■ Assigned task: Will you restate verbatim the lines running from the line with "Screen dimensions: 1715x1181" to the end of the data, leaving out everything else?
#### Data to use ####
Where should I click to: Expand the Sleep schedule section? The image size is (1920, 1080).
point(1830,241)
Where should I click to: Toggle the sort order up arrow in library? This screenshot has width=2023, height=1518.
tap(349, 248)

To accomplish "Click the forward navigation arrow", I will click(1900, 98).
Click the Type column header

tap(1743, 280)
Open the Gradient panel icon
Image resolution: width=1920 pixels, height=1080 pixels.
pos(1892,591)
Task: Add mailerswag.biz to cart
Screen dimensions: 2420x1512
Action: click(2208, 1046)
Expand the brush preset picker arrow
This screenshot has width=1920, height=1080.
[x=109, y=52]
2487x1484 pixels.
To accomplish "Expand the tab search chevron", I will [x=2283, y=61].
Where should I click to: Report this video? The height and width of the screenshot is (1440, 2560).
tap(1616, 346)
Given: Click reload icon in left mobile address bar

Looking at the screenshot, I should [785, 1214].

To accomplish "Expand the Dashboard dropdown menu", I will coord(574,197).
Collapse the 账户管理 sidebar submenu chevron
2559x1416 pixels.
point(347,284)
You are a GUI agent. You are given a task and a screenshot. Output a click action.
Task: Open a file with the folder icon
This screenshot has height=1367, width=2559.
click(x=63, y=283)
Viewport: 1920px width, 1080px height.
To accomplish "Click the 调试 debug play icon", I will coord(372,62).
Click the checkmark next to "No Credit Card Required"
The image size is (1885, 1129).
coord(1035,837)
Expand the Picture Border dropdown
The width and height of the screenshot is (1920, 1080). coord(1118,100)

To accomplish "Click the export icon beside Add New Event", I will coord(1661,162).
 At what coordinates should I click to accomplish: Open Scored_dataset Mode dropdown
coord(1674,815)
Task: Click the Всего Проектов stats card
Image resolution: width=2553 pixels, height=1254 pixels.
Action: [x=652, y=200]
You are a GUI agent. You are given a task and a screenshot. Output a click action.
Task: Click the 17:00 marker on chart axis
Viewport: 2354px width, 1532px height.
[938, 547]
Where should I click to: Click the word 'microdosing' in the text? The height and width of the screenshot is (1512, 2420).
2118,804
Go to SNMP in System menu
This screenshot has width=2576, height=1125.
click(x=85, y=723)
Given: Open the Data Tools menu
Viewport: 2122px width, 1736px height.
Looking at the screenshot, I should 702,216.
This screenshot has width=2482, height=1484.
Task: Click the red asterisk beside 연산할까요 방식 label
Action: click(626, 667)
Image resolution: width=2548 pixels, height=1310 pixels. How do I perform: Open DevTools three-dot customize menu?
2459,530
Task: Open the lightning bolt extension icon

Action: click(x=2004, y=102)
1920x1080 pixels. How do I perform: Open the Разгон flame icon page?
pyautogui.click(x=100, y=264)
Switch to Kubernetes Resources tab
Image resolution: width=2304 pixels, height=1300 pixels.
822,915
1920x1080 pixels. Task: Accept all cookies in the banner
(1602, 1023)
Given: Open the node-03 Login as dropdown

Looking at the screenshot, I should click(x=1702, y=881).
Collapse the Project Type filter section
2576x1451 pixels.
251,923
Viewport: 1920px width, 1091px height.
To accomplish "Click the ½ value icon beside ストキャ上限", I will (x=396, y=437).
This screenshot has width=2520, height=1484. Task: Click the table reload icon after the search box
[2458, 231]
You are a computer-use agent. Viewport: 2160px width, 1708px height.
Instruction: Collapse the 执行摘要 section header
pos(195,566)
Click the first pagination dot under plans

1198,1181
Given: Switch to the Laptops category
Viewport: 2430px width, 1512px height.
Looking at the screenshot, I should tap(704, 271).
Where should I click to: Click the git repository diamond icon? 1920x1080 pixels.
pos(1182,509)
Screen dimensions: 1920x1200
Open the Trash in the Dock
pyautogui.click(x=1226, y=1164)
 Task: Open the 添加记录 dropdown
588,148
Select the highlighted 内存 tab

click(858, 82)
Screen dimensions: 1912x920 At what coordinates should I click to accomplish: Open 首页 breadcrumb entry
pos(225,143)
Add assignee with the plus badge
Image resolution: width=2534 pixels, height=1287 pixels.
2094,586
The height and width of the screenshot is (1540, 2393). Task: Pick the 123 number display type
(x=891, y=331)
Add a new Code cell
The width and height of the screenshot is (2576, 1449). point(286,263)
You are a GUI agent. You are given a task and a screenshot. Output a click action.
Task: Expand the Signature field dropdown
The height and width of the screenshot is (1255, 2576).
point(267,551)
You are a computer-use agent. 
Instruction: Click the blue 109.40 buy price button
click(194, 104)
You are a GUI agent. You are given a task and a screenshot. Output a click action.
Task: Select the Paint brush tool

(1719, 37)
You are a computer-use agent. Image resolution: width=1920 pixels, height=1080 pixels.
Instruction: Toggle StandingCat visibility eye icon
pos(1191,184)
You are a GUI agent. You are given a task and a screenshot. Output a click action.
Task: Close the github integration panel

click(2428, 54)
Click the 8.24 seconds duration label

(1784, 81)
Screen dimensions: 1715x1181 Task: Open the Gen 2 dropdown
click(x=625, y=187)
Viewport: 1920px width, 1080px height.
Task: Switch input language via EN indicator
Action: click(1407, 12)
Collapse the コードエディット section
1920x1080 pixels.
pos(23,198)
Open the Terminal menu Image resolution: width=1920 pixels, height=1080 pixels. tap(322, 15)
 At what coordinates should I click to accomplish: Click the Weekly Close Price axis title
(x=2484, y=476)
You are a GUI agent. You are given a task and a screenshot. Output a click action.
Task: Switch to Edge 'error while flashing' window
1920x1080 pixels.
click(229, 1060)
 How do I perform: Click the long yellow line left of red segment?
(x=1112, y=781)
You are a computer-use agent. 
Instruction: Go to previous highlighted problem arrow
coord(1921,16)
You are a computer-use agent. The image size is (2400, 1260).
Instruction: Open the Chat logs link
####
■ Completed task:
Screen dimensions: 1715x1181 Task: Open the Gen 2 dropdown
click(x=625, y=187)
Viewport: 1920px width, 1080px height.
Task: Switch input language via EN indicator
Action: click(1407, 12)
Collapse the コードエディット section
1920x1080 pixels.
pos(23,198)
Open the Terminal menu Image resolution: width=1920 pixels, height=1080 pixels. tap(322, 15)
 At what coordinates should I click to accomplish: Click the Weekly Close Price axis title
(x=2484, y=476)
You are a GUI agent. You are given a task and a screenshot. Output a click action.
Task: Switch to Edge 'error while flashing' window
1920x1080 pixels.
click(229, 1060)
 How do I perform: Click the long yellow line left of red segment?
(x=1112, y=781)
You are a computer-use agent. 
Instruction: Go to previous highlighted problem arrow
coord(1921,16)
You are a computer-use agent. The image size is (2400, 1260).
Instruction: Open the Chat logs link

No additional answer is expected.